骨破坏是类风湿关节炎主要特征和患者致残的重要原因。破骨细胞在其中发挥至关重要作用。RANKL是调节破骨细胞分化的主要因子，但其确切机制尚不清楚。研究认为小G蛋白Rac在RANKL诱导破骨细胞分化过程中作用显著。Rac在GPCR信号通路中受ELMO/DOCK复合物调节,但ELMO1在破骨细胞分化中的作用尚无报道。我们发现Elmo1基因敲除小鼠破骨细胞分化能力显著降低,且其类风湿关节炎骨破坏程度也明显减轻。本课题将在此基础上，利用Elmo1基因敲除小鼠建立骨破坏模型，从分子、细胞、动物整体水平等多个层次开展以下研究：1）明确ELMO1对破骨细胞分化的影响；2）研究ELMO1调控破骨细胞分化的分子机制；3）探讨ELMO1与类风湿关节炎骨破坏的关系。本课题旨在通过研究ELMO1调控破骨细胞分化的机制，揭示其在类风湿关节炎骨破坏中所起的作用，为骨代谢失衡相关疾病的治疗提供新的靶点和研究思路。

Rheumatoid arthritis (RA) is characterized by the presence of inflammatory synovitis accompanied by destruction of joint cartilage and bone, in which osteoclasts play a critical role.Receptor activator of NF-κB ligand (RANKL) is the major cytokine that induces osteoclast differentiation.
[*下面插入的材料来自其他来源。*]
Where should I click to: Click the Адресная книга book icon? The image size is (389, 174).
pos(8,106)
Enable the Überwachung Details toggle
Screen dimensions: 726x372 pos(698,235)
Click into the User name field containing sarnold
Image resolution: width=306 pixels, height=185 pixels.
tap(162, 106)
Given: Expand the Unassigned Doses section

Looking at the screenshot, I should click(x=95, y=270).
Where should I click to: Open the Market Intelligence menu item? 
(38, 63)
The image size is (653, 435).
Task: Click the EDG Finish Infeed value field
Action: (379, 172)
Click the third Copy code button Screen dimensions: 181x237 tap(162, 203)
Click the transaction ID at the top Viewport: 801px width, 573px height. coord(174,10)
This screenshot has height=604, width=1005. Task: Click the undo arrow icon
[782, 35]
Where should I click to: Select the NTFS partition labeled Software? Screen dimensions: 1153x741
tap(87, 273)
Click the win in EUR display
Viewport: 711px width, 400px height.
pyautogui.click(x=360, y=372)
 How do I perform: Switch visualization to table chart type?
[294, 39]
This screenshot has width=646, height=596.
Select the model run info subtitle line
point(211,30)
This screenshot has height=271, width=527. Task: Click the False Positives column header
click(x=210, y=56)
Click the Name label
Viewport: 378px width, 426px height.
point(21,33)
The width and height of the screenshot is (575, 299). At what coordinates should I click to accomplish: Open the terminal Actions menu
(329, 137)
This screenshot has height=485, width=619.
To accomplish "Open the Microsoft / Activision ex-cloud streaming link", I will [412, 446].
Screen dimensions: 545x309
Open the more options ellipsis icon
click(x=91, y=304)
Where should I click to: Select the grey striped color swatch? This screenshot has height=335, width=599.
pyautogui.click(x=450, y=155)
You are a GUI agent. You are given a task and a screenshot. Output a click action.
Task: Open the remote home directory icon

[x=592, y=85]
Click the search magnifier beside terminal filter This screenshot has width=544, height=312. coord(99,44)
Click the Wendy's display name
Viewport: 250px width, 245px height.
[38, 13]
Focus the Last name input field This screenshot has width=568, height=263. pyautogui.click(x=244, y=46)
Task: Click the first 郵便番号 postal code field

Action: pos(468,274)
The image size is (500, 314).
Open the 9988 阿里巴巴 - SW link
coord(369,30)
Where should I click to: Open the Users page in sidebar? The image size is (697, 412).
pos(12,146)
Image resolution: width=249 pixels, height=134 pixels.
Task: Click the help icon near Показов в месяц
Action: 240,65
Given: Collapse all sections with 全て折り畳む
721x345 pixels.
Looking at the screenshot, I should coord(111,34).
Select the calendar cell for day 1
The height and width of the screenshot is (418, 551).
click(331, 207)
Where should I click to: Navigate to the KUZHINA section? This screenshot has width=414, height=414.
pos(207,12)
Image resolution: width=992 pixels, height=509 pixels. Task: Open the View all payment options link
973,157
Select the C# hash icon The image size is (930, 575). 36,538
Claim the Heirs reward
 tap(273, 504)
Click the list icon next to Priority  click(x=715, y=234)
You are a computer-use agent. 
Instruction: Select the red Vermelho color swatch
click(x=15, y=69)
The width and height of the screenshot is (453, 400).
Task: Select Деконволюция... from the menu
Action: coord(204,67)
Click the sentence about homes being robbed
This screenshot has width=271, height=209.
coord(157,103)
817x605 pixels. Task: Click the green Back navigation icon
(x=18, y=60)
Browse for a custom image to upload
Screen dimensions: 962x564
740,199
However, the exact molecular mechanism and signaling pathways involved remain unclear. RANKL-induced osteoclast differentiation is regulated by small GTPase Rac, which is the downstream of ELMO/DOCK complex in GPCR signaling. It is not clear whether ELMO1 functions in osteoclast differentiation. Our preliminary studies showed that Elmo1-deficient osteoclast precursors exhibited a defect in differentiation. In addition, bone destruction is dramatically reduced in Elmo1 knockout (KO) mice with serum transfer arthritis, which displays the characteristic features of RA. In the present study, we set out to investigating the following fundamental questions: 1) What is the role of ELMO1 in osteoclast differentiation? 2) What is the molecular mechanism underlying the ELMO1-involved osteoclast differentiation? 3) Does ELMO1-mediated osteoclast differentiation affect the bone destruction of RA? The proposed studies are designed to elucidate the function and molecular mechanism of Elmo1 signaling pathway in osteoclast differentiation, as well as its involvement in the bone destruction of RA. These studies may lead to new therapeutic strategies and targets for the treatment of diseases related with the disturbed bone metabolism.